▶ [Problem statement]: Give again, word for word, each line of the data from the first through the one containing "Class 12 CBSE Hindi Medium (38, 1935)". Pictures stay out.

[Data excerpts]
┏━━

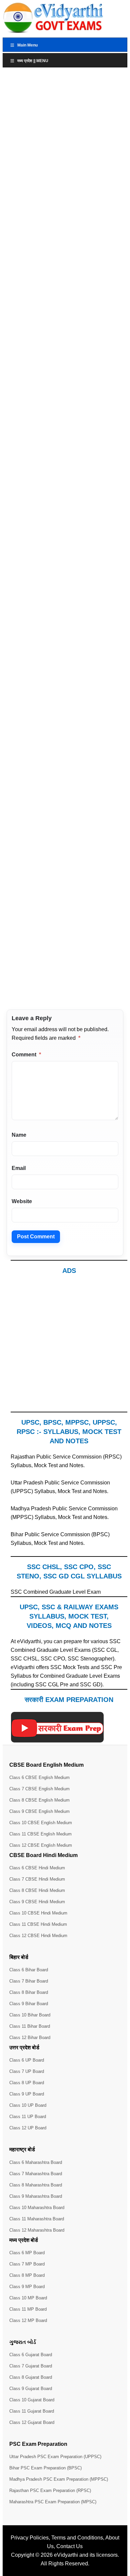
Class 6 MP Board (27, 2252)
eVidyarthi (66, 2555)
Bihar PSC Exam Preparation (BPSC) (45, 2467)
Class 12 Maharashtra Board (36, 2230)
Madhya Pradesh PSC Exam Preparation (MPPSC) (58, 2479)
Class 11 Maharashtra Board (36, 2218)
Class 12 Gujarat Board (31, 2422)
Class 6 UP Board (26, 2060)
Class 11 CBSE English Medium (40, 1833)
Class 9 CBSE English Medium (39, 1811)
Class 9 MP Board (27, 2286)
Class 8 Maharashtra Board (35, 2184)
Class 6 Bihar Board (28, 1969)
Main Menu (27, 45)
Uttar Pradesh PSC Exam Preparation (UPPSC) (55, 2456)
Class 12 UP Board (27, 2127)
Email (19, 1168)
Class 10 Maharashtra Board (36, 2207)
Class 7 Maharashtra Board (35, 2173)
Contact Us (69, 2546)
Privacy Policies (30, 2537)
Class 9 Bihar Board (28, 2003)
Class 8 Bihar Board (28, 1992)
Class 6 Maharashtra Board (35, 2162)
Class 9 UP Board (26, 2093)
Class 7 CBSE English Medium (39, 1788)
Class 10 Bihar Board (29, 2014)
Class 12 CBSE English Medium (40, 1845)
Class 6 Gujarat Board (30, 2354)
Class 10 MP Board (28, 2297)
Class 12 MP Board (28, 2320)
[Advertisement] (65, 1347)
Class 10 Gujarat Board (31, 2399)
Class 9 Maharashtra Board (35, 2196)
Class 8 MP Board (27, 2275)
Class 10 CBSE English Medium (40, 1822)
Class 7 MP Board (27, 2264)
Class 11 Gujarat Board (31, 2411)
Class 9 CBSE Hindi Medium (37, 1901)
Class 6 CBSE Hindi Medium (37, 1867)
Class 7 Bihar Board (28, 1981)
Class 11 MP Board (28, 2309)
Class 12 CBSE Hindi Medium (38, 1935)
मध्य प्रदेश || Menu (32, 60)
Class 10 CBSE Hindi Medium (38, 1912)
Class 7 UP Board (26, 2071)
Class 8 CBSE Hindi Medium (37, 1890)
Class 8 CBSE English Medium (39, 1800)
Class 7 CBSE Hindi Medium (37, 1879)
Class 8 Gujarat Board (30, 2377)
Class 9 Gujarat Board (30, 2388)
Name (19, 1135)
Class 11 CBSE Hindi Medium (38, 1924)
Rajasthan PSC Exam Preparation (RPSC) (50, 2490)
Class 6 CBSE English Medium (39, 1777)
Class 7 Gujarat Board (30, 2365)
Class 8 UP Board (26, 2082)
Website (22, 1201)
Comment (26, 1054)
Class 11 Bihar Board (29, 2026)
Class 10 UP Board (27, 2105)
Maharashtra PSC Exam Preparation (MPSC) (52, 2501)
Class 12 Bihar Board (29, 2037)
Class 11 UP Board (27, 2116)
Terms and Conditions (77, 2537)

┗━━

▶ [Response]:
Class 6 MP Board (27, 2252)
eVidyarthi (66, 2555)
Bihar PSC Exam Preparation (BPSC) (45, 2467)
Class 12 Maharashtra Board (36, 2230)
Madhya Pradesh PSC Exam Preparation (MPPSC) (58, 2479)
Class 11 Maharashtra Board (36, 2218)
Class 12 Gujarat Board (31, 2422)
Class 6 UP Board (26, 2060)
Class 11 CBSE English Medium (40, 1833)
Class 9 CBSE English Medium (39, 1811)
Class 9 MP Board (27, 2286)
Class 8 Maharashtra Board (35, 2184)
Class 6 Bihar Board (28, 1969)
Main Menu (27, 45)
Uttar Pradesh PSC Exam Preparation (UPPSC) (55, 2456)
Class 12 UP Board (27, 2127)
Email (19, 1168)
Class 10 Maharashtra Board (36, 2207)
Class 7 Maharashtra Board (35, 2173)
Contact Us (69, 2546)
Privacy Policies (30, 2537)
Class 9 Bihar Board (28, 2003)
Class 8 Bihar Board (28, 1992)
Class 6 Maharashtra Board (35, 2162)
Class 9 UP Board (26, 2093)
Class 7 CBSE English Medium (39, 1788)
Class 10 Bihar Board (29, 2014)
Class 12 CBSE English Medium (40, 1845)
Class 6 Gujarat Board (30, 2354)
Class 10 MP Board (28, 2297)
Class 12 MP Board (28, 2320)
[Advertisement] (65, 1347)
Class 10 Gujarat Board (31, 2399)
Class 9 Maharashtra Board (35, 2196)
Class 8 MP Board (27, 2275)
Class 10 CBSE English Medium (40, 1822)
Class 7 MP Board (27, 2264)
Class 11 Gujarat Board (31, 2411)
Class 9 CBSE Hindi Medium (37, 1901)
Class 6 CBSE Hindi Medium (37, 1867)
Class 7 Bihar Board (28, 1981)
Class 11 MP Board (28, 2309)
Class 12 CBSE Hindi Medium (38, 1935)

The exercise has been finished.